CR de ma première partie de Prosopopée, datant de hier après-midi. J’ai utilisé la version du 30/04/2009 parce que je n’ai pas eu le temps d’imprimer et d’étudier l’ashcan. J’espère néanmoins que le rapport de partie pourra t’être utile, Frédéric.
Les joueurs étaient : Guillaume, Julien et moi.
J’ai commencé par expliquer le principe du jeu puis le système et enfin la création de personnage. Ca a accroché au moment de l’attribut étrange du personnage, peut-être parce que je l’ai aussi présenté l’attribut étrange comme ce qui fait l’identité du personnage. Guillaume « Le miroir de l’âme » et Julien voulait jouer « L’homme-goret », j’ai insisté pour qu’ils reformulent leurs attributs sous la forme « Celui qui… » en insistant sur le fait que ce devait rester un attribut relativement discret. Finalement on est arrivé à : Guillaume jouant « Celui qui lit les âmes », Julien jouant « Celui qui a une tête de sanglier » et moi jouant « Celui dont le sang est de sable ». (Je mets les noms en couleur pour aider à suivre chaque joueur et chaque personnage. Je ne me mets en couleur que quand je suis joueur.)
Julien a commencé à raconter en partant d’une image d'une pièce de théâtre japonaise (actuellement à Paris, j’ai totalement oublié le nom) recouvert de poussière ocre.

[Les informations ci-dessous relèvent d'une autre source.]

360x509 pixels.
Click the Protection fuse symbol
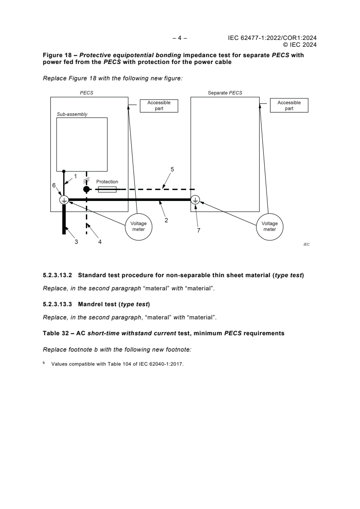coord(107,189)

Celui qui a une tête de sanglier marche dans une plaine déserte lisse de poussière ocre. Il ramasse un peu d’argile. Les arbres et la végétation ont l’air d’avoir disparu. Il rencontre une caravane de trois personnes portant du bois sur leur dos. J’interviens pour placer un déséquilibre à 2 sur Végétaux, pour signifier que le bois est devenu très rare et très recherché, je décris la réaction agressive et apeurée des porteurs de bois face à un étranger [au début, j’avais établi que c’était à ceux qui écoutaient de poser les déséquilibres et pas à celui qui décrit ; finalement après discussion on a préféré faire que chaque personne puisse poser un déséquilibre quand elle le souhaite]. Celui qui a une tête de sanglier suit la petite caravane de loin qui finit par arriver à une immense ville ; les caravaniers signalent Celui qui a une tête de sanglier aux gardes de la ville qui lui en interdisent l’accès.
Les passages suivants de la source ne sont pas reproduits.